Try it
Print each line exactly, beginning with the one where "You are a computer-use agent. Screen dimensions: 1288x934" appears and ending at the last line below.

Record excerpts section start

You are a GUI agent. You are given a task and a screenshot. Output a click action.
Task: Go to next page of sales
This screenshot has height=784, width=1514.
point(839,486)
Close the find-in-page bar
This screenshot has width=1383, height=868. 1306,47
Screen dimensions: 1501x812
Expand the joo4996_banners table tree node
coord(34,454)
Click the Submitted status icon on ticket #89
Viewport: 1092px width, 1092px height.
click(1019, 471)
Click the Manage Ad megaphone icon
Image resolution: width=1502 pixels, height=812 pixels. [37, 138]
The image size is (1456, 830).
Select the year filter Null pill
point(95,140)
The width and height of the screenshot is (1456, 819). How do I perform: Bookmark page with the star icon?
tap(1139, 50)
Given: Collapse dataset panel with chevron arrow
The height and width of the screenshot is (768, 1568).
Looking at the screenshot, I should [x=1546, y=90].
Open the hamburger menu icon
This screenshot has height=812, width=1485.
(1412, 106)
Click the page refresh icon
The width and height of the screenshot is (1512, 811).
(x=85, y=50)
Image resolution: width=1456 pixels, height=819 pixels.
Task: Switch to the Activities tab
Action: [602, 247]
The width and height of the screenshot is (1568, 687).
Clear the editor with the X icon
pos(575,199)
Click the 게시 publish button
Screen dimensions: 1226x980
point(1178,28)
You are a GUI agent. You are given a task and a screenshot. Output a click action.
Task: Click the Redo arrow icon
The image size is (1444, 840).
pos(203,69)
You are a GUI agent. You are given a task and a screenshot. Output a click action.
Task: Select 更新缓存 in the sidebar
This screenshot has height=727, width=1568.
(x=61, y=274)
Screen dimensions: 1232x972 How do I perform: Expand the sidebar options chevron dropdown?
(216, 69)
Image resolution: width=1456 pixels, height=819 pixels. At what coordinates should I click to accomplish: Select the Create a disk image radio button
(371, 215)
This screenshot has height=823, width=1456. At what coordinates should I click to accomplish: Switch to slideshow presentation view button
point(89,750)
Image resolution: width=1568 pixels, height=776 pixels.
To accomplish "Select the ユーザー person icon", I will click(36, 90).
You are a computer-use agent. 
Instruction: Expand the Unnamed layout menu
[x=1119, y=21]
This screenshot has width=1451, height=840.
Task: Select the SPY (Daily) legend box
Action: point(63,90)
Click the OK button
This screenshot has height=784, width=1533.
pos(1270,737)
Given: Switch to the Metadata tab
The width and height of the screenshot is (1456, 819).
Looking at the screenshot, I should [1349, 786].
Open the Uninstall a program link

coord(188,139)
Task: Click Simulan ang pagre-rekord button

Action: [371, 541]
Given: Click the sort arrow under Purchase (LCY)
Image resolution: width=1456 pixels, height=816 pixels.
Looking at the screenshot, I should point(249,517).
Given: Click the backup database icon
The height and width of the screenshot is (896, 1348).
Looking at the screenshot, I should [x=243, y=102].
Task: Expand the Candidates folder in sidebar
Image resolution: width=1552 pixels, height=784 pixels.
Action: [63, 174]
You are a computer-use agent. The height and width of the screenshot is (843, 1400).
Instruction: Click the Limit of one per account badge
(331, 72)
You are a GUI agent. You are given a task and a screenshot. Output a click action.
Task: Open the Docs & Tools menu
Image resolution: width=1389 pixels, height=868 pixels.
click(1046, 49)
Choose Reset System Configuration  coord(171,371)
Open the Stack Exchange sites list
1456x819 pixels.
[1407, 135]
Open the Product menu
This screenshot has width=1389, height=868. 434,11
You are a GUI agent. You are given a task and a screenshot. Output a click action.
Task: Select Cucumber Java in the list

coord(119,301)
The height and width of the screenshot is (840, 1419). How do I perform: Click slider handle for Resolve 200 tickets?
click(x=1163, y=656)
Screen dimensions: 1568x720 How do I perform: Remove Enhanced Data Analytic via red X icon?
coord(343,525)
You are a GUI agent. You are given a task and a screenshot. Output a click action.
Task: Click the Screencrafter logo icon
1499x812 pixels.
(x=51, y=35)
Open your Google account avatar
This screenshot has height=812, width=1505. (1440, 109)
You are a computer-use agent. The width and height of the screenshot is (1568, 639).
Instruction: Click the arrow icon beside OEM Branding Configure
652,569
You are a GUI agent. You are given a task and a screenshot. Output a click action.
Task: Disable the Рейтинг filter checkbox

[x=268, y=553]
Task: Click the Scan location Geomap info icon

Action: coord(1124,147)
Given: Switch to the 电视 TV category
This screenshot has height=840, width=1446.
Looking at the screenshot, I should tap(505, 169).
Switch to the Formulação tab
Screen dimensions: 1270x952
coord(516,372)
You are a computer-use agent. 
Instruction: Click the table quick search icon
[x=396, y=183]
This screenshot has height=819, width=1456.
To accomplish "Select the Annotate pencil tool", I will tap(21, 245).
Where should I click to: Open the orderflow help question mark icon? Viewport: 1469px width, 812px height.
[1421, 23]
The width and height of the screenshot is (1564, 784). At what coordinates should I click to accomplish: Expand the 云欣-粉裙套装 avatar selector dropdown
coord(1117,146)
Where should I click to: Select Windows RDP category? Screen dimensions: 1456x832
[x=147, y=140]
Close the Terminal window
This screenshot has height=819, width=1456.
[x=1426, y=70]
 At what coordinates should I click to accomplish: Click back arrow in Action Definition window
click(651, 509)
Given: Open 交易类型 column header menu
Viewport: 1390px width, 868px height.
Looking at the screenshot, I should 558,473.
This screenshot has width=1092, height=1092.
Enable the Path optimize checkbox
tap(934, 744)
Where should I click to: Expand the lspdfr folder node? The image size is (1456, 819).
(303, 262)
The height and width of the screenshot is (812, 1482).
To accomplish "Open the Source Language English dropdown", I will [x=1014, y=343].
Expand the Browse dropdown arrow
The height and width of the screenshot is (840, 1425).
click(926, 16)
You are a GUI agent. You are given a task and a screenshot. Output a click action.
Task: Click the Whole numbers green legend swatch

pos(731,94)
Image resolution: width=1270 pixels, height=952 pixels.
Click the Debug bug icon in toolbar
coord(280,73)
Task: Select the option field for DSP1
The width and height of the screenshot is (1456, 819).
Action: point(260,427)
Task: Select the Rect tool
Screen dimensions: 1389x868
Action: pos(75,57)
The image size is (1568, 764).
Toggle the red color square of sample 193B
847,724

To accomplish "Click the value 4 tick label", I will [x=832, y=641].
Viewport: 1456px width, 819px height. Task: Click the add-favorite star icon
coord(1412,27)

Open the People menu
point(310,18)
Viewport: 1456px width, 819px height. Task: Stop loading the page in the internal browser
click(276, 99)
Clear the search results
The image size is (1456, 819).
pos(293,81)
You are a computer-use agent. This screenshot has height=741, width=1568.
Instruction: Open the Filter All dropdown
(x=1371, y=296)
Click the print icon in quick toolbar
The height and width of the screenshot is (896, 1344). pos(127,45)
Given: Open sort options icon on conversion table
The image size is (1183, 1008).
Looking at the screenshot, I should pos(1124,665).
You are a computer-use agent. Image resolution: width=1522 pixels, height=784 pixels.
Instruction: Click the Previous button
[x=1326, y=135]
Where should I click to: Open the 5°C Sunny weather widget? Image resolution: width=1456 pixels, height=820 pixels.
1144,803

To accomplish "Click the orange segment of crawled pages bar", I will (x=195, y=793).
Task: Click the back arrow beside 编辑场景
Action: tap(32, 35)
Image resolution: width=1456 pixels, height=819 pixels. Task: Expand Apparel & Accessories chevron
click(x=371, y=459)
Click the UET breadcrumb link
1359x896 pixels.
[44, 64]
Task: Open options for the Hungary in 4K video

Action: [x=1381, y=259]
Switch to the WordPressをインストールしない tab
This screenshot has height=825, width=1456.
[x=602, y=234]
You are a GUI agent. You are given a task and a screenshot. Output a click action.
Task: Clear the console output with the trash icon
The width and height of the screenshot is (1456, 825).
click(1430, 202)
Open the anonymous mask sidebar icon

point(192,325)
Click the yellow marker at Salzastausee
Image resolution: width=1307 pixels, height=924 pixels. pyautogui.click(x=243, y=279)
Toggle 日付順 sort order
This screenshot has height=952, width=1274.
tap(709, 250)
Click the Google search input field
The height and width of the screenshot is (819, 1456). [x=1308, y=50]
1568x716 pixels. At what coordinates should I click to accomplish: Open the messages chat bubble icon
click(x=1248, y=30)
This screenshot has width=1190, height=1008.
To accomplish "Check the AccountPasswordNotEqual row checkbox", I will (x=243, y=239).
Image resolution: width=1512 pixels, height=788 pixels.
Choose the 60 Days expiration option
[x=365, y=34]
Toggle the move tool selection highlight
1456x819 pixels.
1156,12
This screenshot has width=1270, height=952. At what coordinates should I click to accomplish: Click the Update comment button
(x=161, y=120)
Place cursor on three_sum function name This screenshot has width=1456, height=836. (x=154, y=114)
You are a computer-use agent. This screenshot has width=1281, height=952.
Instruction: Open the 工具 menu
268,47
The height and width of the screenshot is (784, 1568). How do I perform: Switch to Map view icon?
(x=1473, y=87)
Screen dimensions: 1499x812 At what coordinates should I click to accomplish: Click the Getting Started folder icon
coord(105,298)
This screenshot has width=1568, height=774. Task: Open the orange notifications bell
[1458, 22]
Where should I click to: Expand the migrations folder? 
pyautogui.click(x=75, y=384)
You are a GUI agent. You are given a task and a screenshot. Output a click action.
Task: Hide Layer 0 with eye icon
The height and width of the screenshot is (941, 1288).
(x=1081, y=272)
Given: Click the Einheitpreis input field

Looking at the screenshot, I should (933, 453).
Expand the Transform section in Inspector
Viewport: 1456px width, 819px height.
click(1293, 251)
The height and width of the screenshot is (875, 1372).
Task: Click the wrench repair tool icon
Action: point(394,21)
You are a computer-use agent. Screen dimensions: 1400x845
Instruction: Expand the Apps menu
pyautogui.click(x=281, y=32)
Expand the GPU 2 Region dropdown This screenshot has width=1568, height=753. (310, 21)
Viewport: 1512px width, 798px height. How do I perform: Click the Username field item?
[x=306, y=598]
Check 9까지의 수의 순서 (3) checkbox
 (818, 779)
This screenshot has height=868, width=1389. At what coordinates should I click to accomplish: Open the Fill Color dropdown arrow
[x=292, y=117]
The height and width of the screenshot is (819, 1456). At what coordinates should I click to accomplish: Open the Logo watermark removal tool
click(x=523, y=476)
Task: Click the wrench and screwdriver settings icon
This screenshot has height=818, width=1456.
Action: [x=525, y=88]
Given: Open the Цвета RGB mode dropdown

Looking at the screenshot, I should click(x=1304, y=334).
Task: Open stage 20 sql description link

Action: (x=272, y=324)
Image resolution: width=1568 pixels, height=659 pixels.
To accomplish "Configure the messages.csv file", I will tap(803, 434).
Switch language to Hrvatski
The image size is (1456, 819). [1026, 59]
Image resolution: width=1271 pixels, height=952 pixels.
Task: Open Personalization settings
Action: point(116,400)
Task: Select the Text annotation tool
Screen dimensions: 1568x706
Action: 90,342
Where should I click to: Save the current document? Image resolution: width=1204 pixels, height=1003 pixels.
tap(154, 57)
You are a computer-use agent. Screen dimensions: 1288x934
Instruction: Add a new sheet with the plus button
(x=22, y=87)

Record excerpts section end

Response to the exercise
You are a computer-use agent. Screen dimensions: 1288x934
Instruction: Add a new sheet with the plus button
(x=22, y=87)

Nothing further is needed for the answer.